ZHOUQU, Gansu, Aug. 11 (Xinhua) -- The stench of death hung over the northwest China county of Zhouqu Wednesday, three days after the deadliest mudslide in decades buried almost 2,000 people in their homes.
Heavy machines drove into the devastated county seat Wednesday for a massive clean-up of sludge and debris in order to clear the way for potential floods as the weather bureau has warned of heavy rain and more possible geological disasters from Thursday.
The rescuers, mostly troops of the People's Liberation Army and the armed police, are facing the dilemma of whether to speed up the clean-up and avoid further devastation, or to keep searching -- a job they have been doing around the clock to for three days -- though they are more prepared to find bodies than survivors.

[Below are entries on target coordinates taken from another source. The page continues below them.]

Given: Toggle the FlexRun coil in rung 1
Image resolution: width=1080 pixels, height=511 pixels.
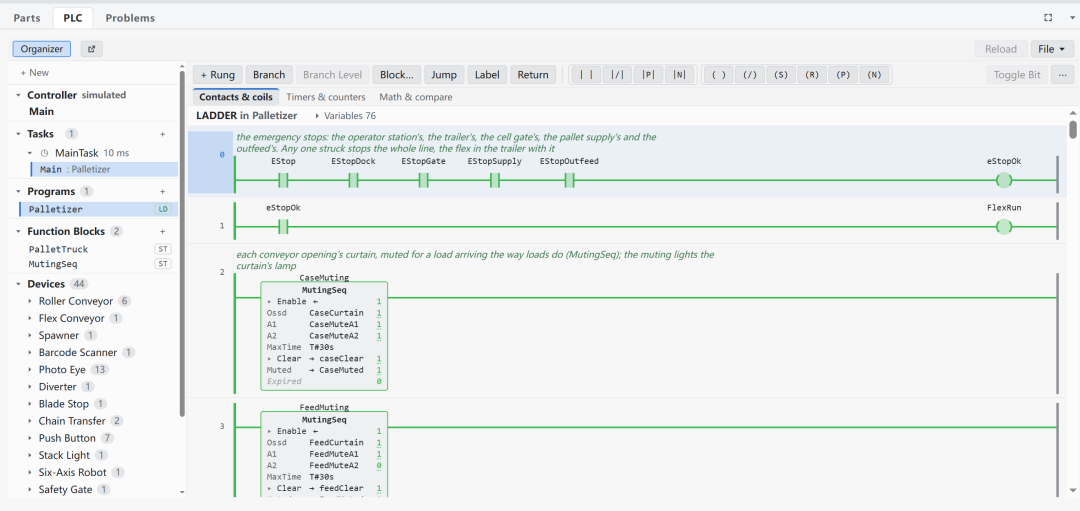Looking at the screenshot, I should [1004, 227].
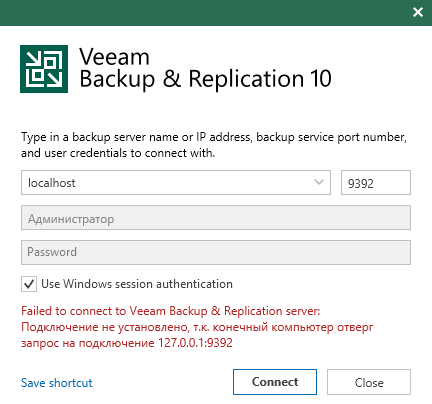The width and height of the screenshot is (432, 404).
Task: Click the Russian 'Подключение не установлено' error line
Action: [x=197, y=327]
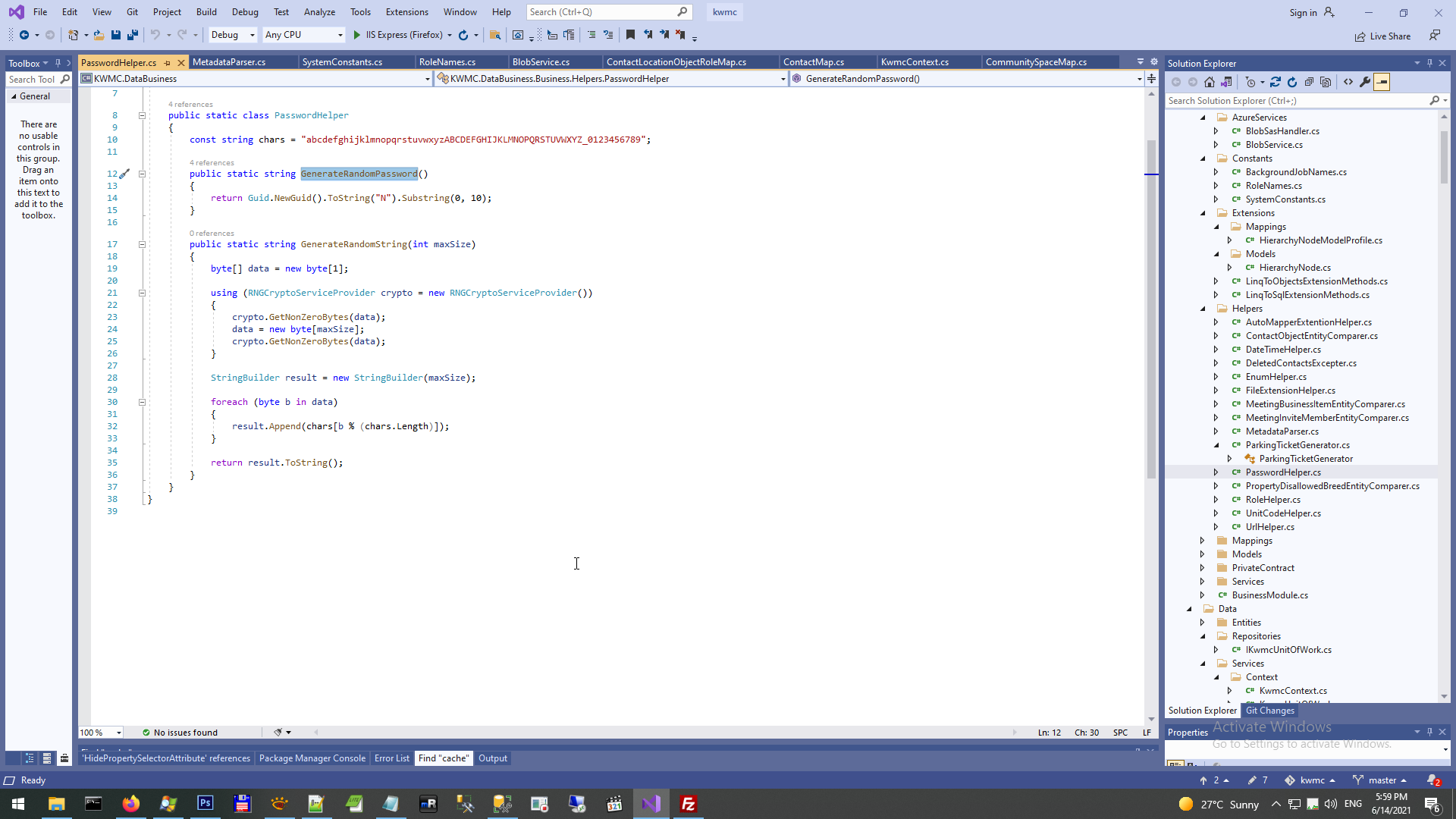This screenshot has height=819, width=1456.
Task: Click the Live Share button
Action: coord(1383,36)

As the excavators drove over the debris of toppled homes, anguished residents wailed and watched, still hoping their loved ones would resurface.
"I know there's no chance for my mother -- our house has disappeared altogether," said Yang Yuzhong, 33. "But I need to find her and give her a decent burial."
Yang had made a stretcher out of a board and tree trunk, which, covered with a sheet and quilt, would also serve as his mother's coffin.
On Monday, rescuers retrieved the body of Yang's wife. "I escaped with my son in my arms, but my wife and mother were not fast enough."
"It's hard to stop searching and let them down," said Ren Tianwen, commander of a 700-strong armed police team. "So the clean-up is going on very slowly. We stop every time there's a chance of finding a body."
Ren's troops have found more than 100 bodies, all within a kilometer of each other, in the county seat over the past 70 hours.
Before the roads were repaired and reopened on Tuesday, they could only dig with hoes and shovels and lever up mammoth rocks with ropes.
With heavy machinery, they are expected to accelerate the clean-up.
When rain battered the devastated areas again on Thursday, the flood waters could wash the debris and bodies down the Bailong River and cause more public health problems, said Ren.
Immediate cremation of the recovered bodies would be best for epidemic prevention, but in Zhouqu County, where at least a third of the residents are Tibetans, traditional burial is still one of the most prevalent funeral customs.
"We encourage people to cremate the bodies of their deceased family members as soon as possible, but many people want to keep the old custom of burial," said Yang Yuqiong, a doctor at a local clinic.
Yang and her colleagues are extremely worried about disease in the area, which is hit alternately by blazing heat and rain.
The weather bureau warned Wednesday of heavy rains and more potential geological disasters in the next five days on the upper reaches of the Bailong River, above Zhouqu County.
Rescuers have also stepped up their fight to drain a dangerous debris-formed lake on the Bailong River, which could burst and flood the already-devastated areas amid torrential rains.
The provincial government has ordered a mass evacuation of residents in areas prone to flooding and geological disasters.